Actual/likely volumes of transactions

There are currently estimated to be around 190 million people with passports eligible to use the current e-Gates (people from within the UK and European Economic Area with chip-enabled passports). We estimate that by the end of 2012/13 e-Gates will have processed over 8.5 million transactions. The number of eligible passengers entering the UK will increase dramaticall between now and 2016/17, as all UK and EEA passports become chip enabled and e-Gate technology evolves to enable the use by holders of other types of secure identity documents. By the end of 2016/17 there will potentially be over 63 million eligible users entering the UK.

Predicted financial savings over existing service(s)

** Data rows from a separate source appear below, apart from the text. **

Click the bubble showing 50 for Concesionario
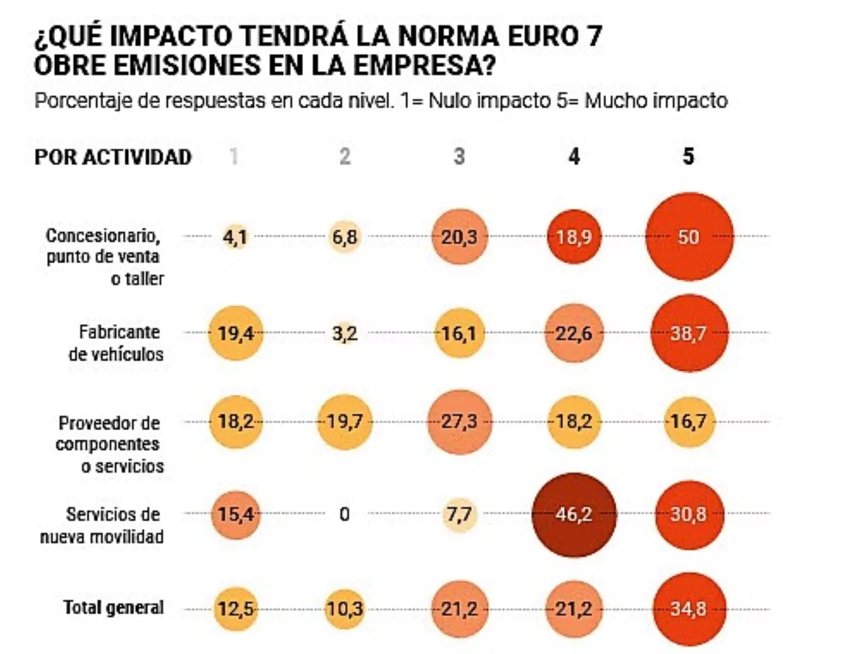point(689,236)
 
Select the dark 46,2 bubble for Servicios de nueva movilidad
point(574,515)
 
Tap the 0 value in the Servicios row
point(344,515)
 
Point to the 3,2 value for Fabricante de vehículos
point(345,334)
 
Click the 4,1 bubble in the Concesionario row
point(235,237)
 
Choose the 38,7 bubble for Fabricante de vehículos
point(689,333)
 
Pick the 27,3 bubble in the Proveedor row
point(459,422)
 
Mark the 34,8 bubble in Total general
point(689,609)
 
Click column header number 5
point(688,156)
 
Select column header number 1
point(234,156)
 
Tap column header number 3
point(459,156)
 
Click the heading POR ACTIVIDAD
point(113,157)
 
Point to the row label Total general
point(113,608)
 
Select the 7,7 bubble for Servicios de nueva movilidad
point(459,515)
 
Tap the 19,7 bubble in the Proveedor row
point(345,422)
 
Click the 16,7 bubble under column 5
point(689,422)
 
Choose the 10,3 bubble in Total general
point(345,609)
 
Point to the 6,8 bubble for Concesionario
point(345,237)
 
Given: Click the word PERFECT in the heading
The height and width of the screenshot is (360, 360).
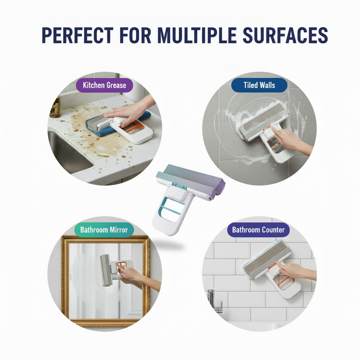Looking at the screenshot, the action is (x=78, y=35).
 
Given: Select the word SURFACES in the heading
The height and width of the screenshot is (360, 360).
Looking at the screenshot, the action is (x=285, y=35).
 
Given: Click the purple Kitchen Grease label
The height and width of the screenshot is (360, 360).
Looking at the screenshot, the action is (x=104, y=85).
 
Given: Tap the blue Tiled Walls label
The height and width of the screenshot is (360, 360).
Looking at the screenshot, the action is (x=259, y=85).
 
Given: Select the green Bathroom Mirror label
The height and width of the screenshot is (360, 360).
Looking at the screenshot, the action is (x=104, y=230).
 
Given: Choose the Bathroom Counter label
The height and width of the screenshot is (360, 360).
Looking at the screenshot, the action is (x=258, y=230).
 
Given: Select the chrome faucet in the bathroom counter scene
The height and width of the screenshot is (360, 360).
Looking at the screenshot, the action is (x=215, y=301).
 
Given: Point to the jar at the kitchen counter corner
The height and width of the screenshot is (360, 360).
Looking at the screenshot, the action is (x=56, y=107).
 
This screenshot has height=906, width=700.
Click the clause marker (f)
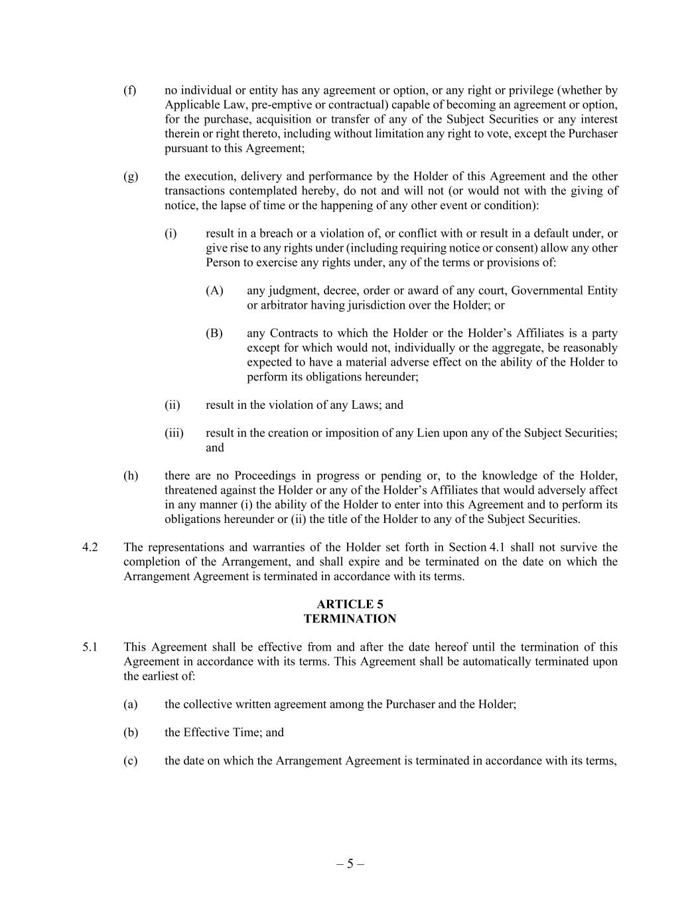129,90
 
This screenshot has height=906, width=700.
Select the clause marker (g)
130,177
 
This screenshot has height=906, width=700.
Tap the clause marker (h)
130,476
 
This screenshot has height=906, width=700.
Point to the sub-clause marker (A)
214,291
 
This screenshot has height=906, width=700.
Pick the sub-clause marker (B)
214,333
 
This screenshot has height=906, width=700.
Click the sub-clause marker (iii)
174,433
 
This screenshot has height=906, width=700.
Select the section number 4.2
91,548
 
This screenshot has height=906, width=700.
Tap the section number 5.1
91,647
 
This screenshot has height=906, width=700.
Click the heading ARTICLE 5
350,604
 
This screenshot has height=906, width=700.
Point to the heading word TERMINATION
350,619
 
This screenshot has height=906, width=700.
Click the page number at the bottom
350,864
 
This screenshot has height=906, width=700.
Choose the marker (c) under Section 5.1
130,761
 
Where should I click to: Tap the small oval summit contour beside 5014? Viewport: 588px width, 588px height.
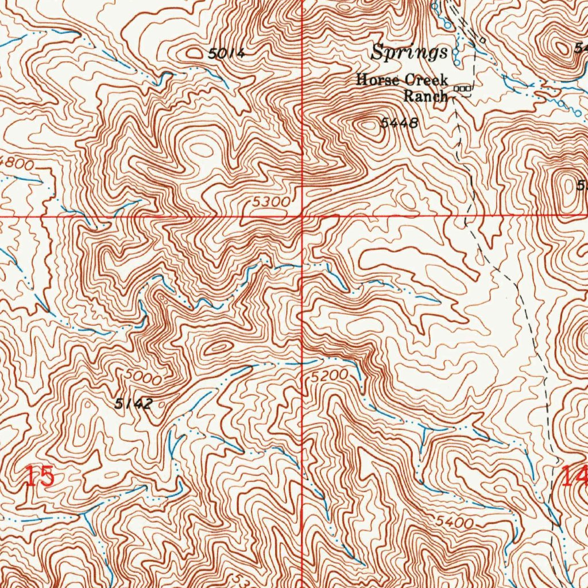point(195,53)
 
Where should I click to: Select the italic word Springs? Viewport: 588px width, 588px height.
point(409,53)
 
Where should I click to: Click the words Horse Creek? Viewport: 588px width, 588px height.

Existing e-Gates have demonstrated that, as a minimum, they are capable of replicating the manual process performed by a Border Force Officer (BFO) with fewer resources. A bank of 5 e-Gates only requires a single BFO to act as a monitoring officer, and 20% of the time of a manual BFO to handle referrals, i.e. to process passengers who attempt to use the e-Gates and are unsuccessful.

There are significant financial benefits of implementing e-Gates as opposed to recruiting additional staff. As an indication, over a 5 year period it is estimated that there would be a £3m saving by processing 7 million passengers through e-Gates compared to the manual control.

e-Gates have proved very popular with the travelling public and we are now seeing Port Operators approaching Border Force requesting the service and in some cases, offering funding.

Indicative dates for alpha release, beta release and operational release

e-Gates were first introduced to the UK as a pilot in late 2008 at Manchester and Stansted Airports. Following the success of the pilot and receipt of a ministerial mandate, a roll-out programme commenced in January 2009, which resulted in the installation of e-Gates at a further 8 ports by that summer (making 10 in total). A further 5 terminals were added to the e-Gate portfolio by July 2011, this included all Heathrow terminals and Gatwick South.

From 2013, we will seek to put in place a single contract which will provide a call-off arrangement to deliver the 2nd generation of e-Gates. Our aim is to establish automation as the primary clearance route for low risk passengers. This single contract arrangement will provide a streamlined route for the purchase of new or replacement e-Gates (and support and maintenance) by Border Force, Port Operators or other relevant parties. Future e-Gate installations will be prioritised, based on clear business need and expected benefits.

There are ambitious plans in place for expansion of and improvements to the e-Gates between now and 2016. More users will automatically become eligible – with all EEA passport holders having passports with chips by 2017 – and we also intend to enable holders of other ID documents to use the gates. We are developing a simpler and easier one-step process, making the gates faster, and ensuring the design is intuitive and based on best practice from the UK and overseas

Description of how the work to develop the exemplar will embed and enhance digital capability in the Home Office

e-Gates are a powerful example of how technology can deliver real improvements to the customer experience whilst significantly increasing operational efficiency (by reducing queues at immigration and enabling immigration officials to focus on passengers arriving in the UK from higher-risk territories).

The Border Technology Programme (BTP) is establishing a model for Fast Delivery and innovation that will serve as an example of best practice for the whole Home Office family.

Technologies being explored and developed as part of the BTP – such as the facial recognition software – will inform the development of solutions across other Home Office programmes and services.